# Prompt
The material below holds pictures; leave them out and reproduce exactly the lines from the one with "Task: Click the red number 6 circle" through the one with "Task: Open the @chpgenclikgm mention", inclusive.

# Supplied material
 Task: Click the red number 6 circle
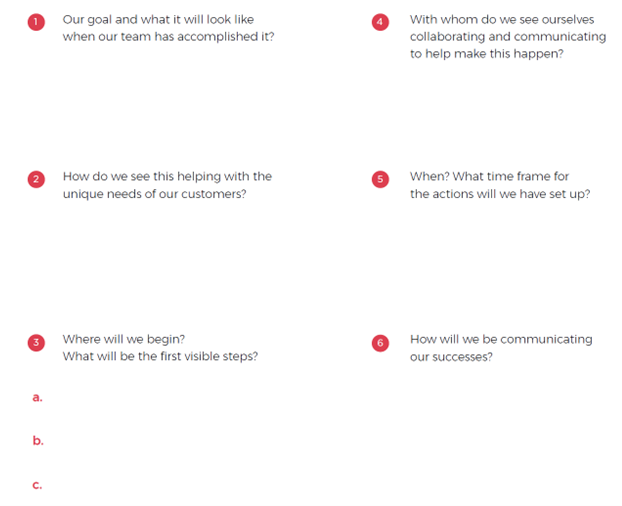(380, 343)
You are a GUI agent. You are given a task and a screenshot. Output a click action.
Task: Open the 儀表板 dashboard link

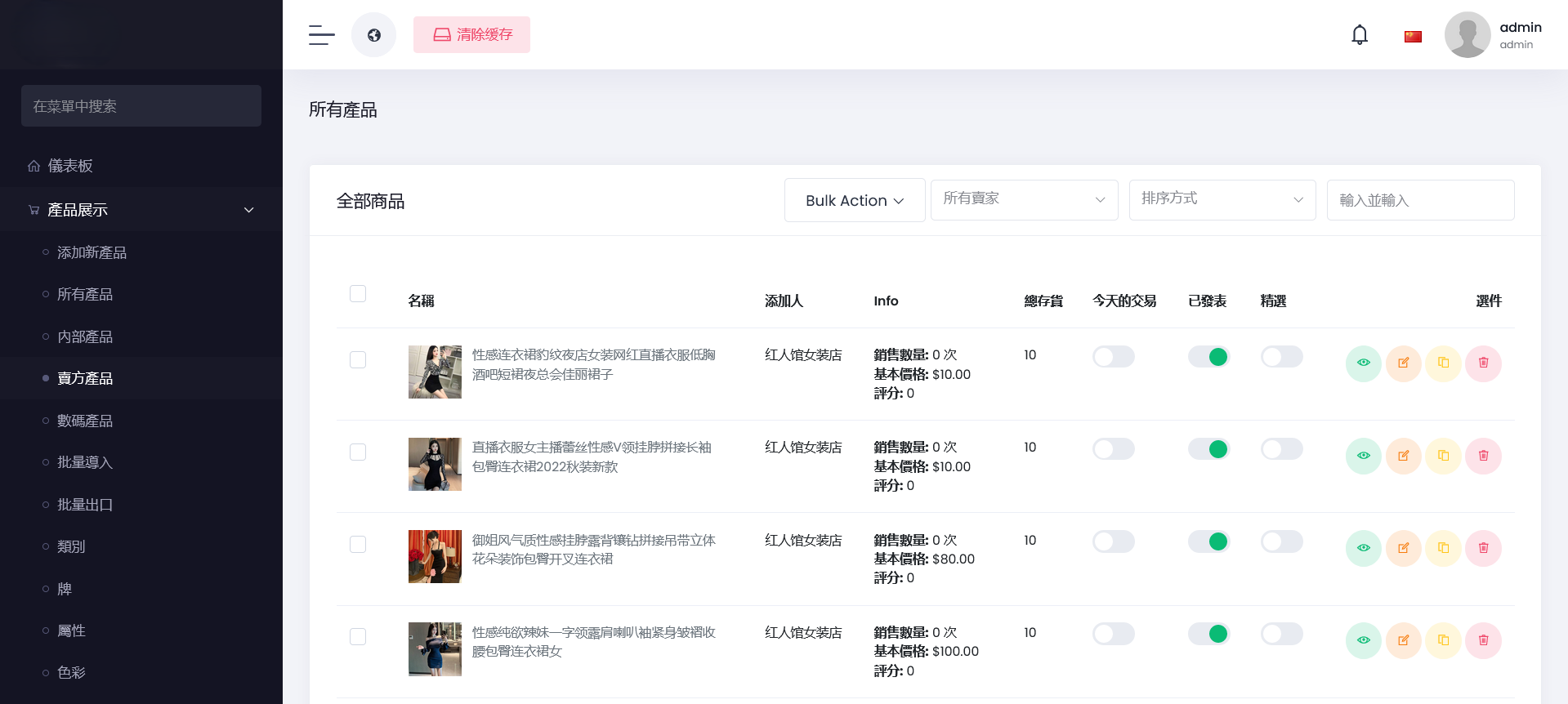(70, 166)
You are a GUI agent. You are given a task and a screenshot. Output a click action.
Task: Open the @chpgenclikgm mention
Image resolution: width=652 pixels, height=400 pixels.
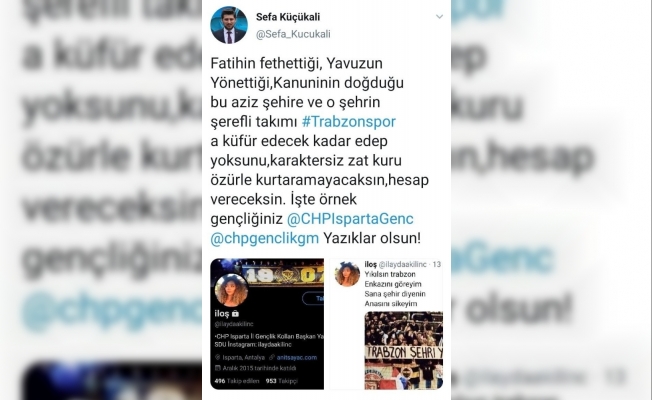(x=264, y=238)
==
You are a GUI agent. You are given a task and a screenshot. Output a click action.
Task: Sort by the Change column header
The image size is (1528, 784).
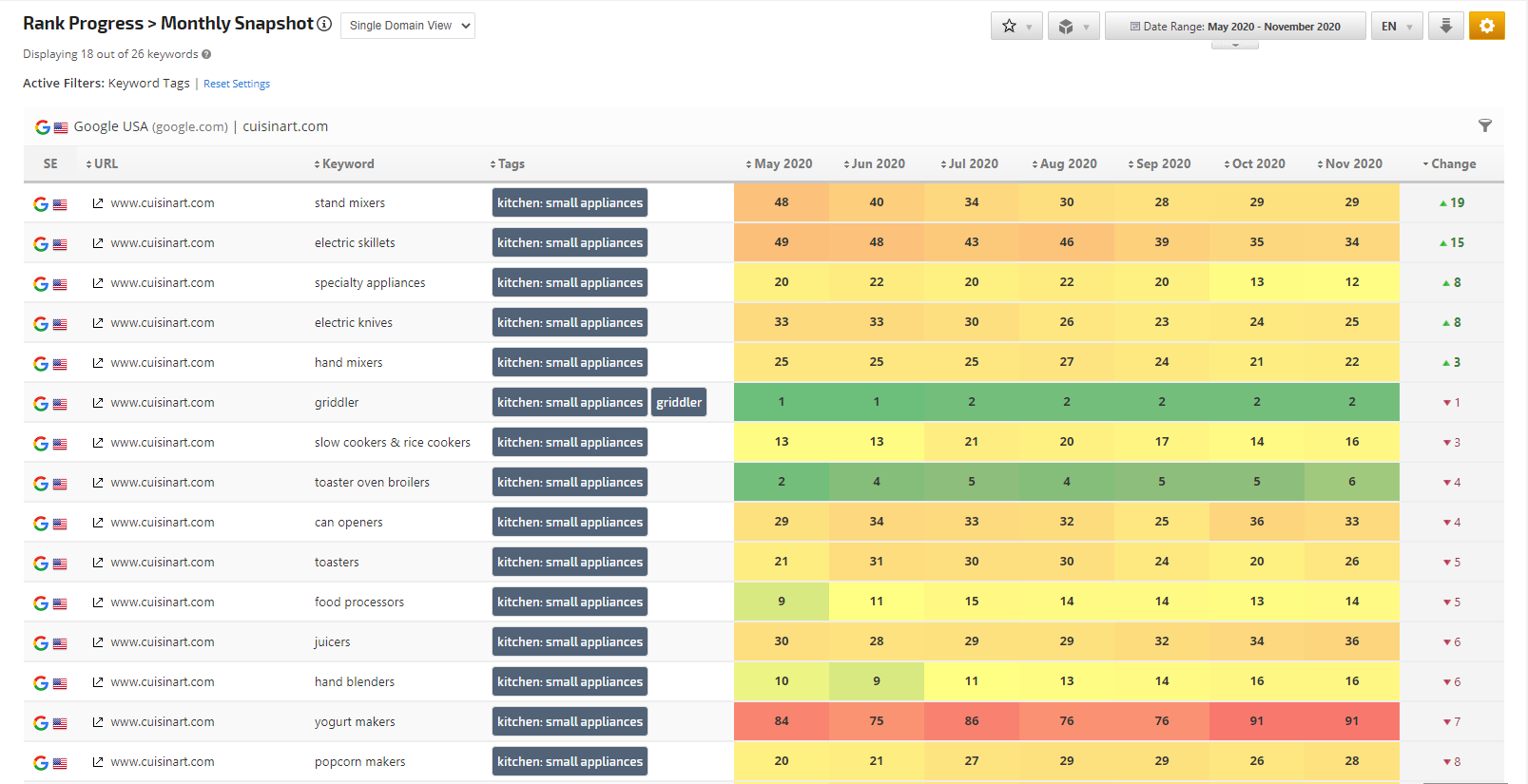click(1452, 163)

# Answer for the task
 Task: Click the red number 6 circle
(380, 343)
You are a GUI agent. You are given a task and a screenshot. Output a click action.
Task: Open the 儀表板 dashboard link

(70, 166)
You are a GUI agent. You are given a task and a screenshot. Output a click action.
Task: Open the @chpgenclikgm mention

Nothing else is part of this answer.